They’re right, up to a point. Any business would be happy to see lower tax bills. But new research shows that in the real world, the self-employed are willing to pay hundreds of dollars more in exchange for simpler taxes, and that a less complicated tax code would spread the benefits around more equally.

That’s because when the tax code gets complicated, researchers found, two things happen.

First, it becomes more regressive — tax changes hit low-income, less-educated and older filers harder, because they don’t have the resources and knowledge needed to take advantage of the new system.

Second, you increase the burden on the self-employed. Those small businesses have shown they’re willing to pay an average of as much as $830 for a user-friendly tax code.

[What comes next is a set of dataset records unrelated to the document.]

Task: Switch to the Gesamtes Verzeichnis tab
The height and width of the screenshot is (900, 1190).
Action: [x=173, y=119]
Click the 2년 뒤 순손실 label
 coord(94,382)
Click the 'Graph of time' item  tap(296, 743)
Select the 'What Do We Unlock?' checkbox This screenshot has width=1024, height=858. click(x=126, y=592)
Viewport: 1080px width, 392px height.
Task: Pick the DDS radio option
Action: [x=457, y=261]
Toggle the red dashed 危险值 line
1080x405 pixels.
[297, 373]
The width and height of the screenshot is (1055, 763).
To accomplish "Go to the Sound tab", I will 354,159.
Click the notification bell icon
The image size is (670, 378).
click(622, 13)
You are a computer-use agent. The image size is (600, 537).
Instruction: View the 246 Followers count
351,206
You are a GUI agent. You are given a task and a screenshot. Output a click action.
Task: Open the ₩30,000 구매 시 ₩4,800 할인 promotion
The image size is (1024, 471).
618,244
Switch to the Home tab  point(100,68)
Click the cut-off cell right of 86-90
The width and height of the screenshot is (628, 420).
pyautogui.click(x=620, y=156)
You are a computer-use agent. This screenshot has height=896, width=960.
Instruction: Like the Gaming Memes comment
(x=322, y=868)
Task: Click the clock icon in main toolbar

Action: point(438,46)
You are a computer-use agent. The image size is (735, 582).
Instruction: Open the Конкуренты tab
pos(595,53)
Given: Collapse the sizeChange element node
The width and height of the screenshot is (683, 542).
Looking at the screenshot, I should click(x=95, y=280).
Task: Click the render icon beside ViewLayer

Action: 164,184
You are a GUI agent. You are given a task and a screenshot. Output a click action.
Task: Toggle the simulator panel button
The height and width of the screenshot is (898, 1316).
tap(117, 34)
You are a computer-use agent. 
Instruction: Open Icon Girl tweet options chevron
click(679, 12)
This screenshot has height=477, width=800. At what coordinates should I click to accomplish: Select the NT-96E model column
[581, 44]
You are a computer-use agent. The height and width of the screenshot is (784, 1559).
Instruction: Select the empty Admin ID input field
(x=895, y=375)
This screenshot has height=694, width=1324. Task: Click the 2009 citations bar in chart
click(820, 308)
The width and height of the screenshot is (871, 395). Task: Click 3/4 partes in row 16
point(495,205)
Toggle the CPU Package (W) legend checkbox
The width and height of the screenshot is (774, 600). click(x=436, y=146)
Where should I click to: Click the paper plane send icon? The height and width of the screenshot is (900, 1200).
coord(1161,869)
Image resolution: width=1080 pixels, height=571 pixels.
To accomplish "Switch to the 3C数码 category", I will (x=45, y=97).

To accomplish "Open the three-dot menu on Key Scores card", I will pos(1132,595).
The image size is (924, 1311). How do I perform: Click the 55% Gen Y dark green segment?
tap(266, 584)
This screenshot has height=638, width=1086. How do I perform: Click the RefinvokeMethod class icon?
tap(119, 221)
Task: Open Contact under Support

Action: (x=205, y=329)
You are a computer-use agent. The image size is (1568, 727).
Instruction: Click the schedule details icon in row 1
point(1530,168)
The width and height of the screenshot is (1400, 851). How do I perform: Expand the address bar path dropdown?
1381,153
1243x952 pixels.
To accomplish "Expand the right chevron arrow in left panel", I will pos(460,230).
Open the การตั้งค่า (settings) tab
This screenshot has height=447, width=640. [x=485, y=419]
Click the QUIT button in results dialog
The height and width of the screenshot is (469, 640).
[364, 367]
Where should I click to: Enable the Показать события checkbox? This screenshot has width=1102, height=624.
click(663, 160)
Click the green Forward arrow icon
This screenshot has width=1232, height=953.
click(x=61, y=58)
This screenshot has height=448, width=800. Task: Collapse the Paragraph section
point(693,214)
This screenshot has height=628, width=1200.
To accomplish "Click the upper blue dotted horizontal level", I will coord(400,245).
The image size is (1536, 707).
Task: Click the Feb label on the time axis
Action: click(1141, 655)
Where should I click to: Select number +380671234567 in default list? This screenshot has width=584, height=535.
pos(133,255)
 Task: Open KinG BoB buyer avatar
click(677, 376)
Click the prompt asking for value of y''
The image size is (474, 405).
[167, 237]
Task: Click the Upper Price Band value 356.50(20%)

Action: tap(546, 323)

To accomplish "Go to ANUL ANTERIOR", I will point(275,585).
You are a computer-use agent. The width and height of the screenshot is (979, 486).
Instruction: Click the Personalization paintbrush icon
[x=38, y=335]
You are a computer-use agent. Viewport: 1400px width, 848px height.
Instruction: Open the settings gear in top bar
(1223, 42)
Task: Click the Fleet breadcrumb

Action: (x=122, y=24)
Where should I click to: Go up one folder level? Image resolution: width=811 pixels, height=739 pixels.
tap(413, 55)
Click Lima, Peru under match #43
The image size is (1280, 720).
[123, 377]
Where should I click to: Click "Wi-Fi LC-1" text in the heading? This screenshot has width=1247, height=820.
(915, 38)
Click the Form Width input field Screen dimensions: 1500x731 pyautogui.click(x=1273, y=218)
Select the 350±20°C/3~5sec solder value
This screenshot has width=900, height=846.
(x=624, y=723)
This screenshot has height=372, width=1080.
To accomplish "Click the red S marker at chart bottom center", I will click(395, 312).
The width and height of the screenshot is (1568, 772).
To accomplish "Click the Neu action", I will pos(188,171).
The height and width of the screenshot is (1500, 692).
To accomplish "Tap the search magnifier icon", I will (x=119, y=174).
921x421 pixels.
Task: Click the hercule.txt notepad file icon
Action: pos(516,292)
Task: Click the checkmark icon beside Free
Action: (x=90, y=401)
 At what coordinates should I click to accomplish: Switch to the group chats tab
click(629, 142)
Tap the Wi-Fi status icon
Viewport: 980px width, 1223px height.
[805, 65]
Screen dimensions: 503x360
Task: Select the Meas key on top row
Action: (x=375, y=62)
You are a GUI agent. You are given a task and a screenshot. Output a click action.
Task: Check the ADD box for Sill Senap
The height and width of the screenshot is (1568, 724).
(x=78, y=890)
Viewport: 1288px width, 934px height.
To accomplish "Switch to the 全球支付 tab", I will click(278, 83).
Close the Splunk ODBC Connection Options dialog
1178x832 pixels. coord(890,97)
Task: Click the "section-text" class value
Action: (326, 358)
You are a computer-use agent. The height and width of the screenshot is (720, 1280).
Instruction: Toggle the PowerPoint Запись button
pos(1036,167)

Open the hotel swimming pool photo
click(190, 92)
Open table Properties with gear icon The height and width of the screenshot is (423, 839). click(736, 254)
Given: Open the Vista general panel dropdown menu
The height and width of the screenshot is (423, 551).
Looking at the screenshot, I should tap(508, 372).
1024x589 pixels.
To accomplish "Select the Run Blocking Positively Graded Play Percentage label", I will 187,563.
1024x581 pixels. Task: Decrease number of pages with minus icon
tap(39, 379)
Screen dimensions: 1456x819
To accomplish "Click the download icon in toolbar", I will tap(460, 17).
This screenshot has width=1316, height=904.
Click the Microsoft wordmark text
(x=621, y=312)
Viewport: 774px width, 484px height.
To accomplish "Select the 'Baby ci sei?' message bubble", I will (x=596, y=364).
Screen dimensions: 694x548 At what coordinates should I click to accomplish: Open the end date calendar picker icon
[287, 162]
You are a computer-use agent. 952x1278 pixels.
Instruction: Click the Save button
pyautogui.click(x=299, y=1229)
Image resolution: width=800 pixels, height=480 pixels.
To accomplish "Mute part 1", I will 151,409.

How do we know this? France was nice enough to turn their entire economy into an experiment. That experiment produced millions and millions of datapoints which the French government has, for the first time, turned over to researchers.

It all came about because, as you’ll recall from romantic comedy and period pieces, France has millions of tiny businesses. Think mom-and-pop patisseries, chocolatiers and butchers. But also, plumbers, carpenters and gig-economy workers.

In 1999, French officials decided that the standard tax code, which often applied as much to huge privately owned businesses as it did to the fromagerie around the corner, was too onerous for small artisans and retailers.

So, they greatly expanded a simplified tax regime for businesses with revenues below about $42,000 for service and professional operations and about $105,000 for retail operations (all currency values are circa 2012 and converted from euros at 2012 rates). Almost half a million of them took advantage of it.

In 2008, the Sarkozy administration decided that what researchers call the “simplified regime” wasn’t. It could still be tricky to calculate tax liability, and businesses still had to file their income taxes and social-insurance contributions separately.

So, they resolved to really simplify things ... by tossing another variable into the tax-filing mix. The new “super simplified” category further reduced the administrative hoops for small businesses and taxed everything, including social insurance, at a flat rate. Of the many businesses that qualified, only about 225,000 participated in the super-simplified regime between 2009 and 2012. All of them should have.

Together, the reforms created a weird three-track system in which each business, before filing anything, had to decide whether they were “standard,” “simplified” or “super-simplified.”

Each decision added friction to the typical tax-filing process. The French government compounded it by tweaking rules over time. A team of four researchers, Philippe Aghion, Ufuk Akcigit, Matthieu Lequien and Stefanie Stantcheva, exploited that friction to learn which socioeconomic groups and businesses were hit hardest when the tax code got more complex.

How? It began, as most great things do, with a Herculean feat of data processing. They combined millions of French tax records from between 1994 and 2012 with employment-survey records and benefits data.

That gave them enough to suss out the right tax decision for each chocolatier and plumber in the sample, and compared them with their actual tax decisions. The comparison is key.

The difference between the right decision and the actual decision can be explained by some mix of willingness to pay extra for simplicity, and ignorance of the best option.

It turns out folks who run their own small business put a high value on simplicity. Repair shops and contractors opted for the simplified version even when a more complex tax filing would have saved them $405 a year. Professionals such as doctors and lawyers valued their time (and/or hated the accounting hassle) even more highly: if they had to pay up to an average of $830 a year to use the super-simplified regime instead of the complicated one, they’d happily do so.

“For small businesses, complicated stuff is really costly,” Stantcheva, a Harvard economics professor, said. “Having to deal with a lot of accounting and tax systems is a burden.”

Stantcheva explained that the very groups that the government is likely seeking to help with new tax schemes, such as less-skilled, less-educated and lower-income workers, also happen to be the most likely to make the wrong decisions when filing and therefore get hit the hardest when the tax code gets more complex.

“They very slowly learn over time,” Stantcheva said, but “because it’s so complex to decide, people leave a lot of money on the table.”

They know this because the French government changed and tweaked the code several times, and each time it took filers a while to start making the right choice for them. The majority of them never did, especially those who belonged to the vulnerable groups which probably needed the tax relief most.

Switching to the super-simplified tax code would have been easier and cheaper, but most still didn’t. They gave up free money simply because they didn’t understand the changes.

The French government has since set out to simplify the tax code once again, this time by combining the two “simplified” tax schemes into one. They probably couldn’t ignore the data: Hundreds of thousands of self-employed French taxpayers have shown, over a decade and a half, that the smallest businesses value easier taxes over less taxes.

It’s an empirical analysis of how businesses actually behaved in the real world, not a distillation of industry-group requests and memoranda, and as such has a clear message for US tax reformers: if you really want to help small businesses, especially those run by the middle class, the elderly and the less educated, then keep it simple.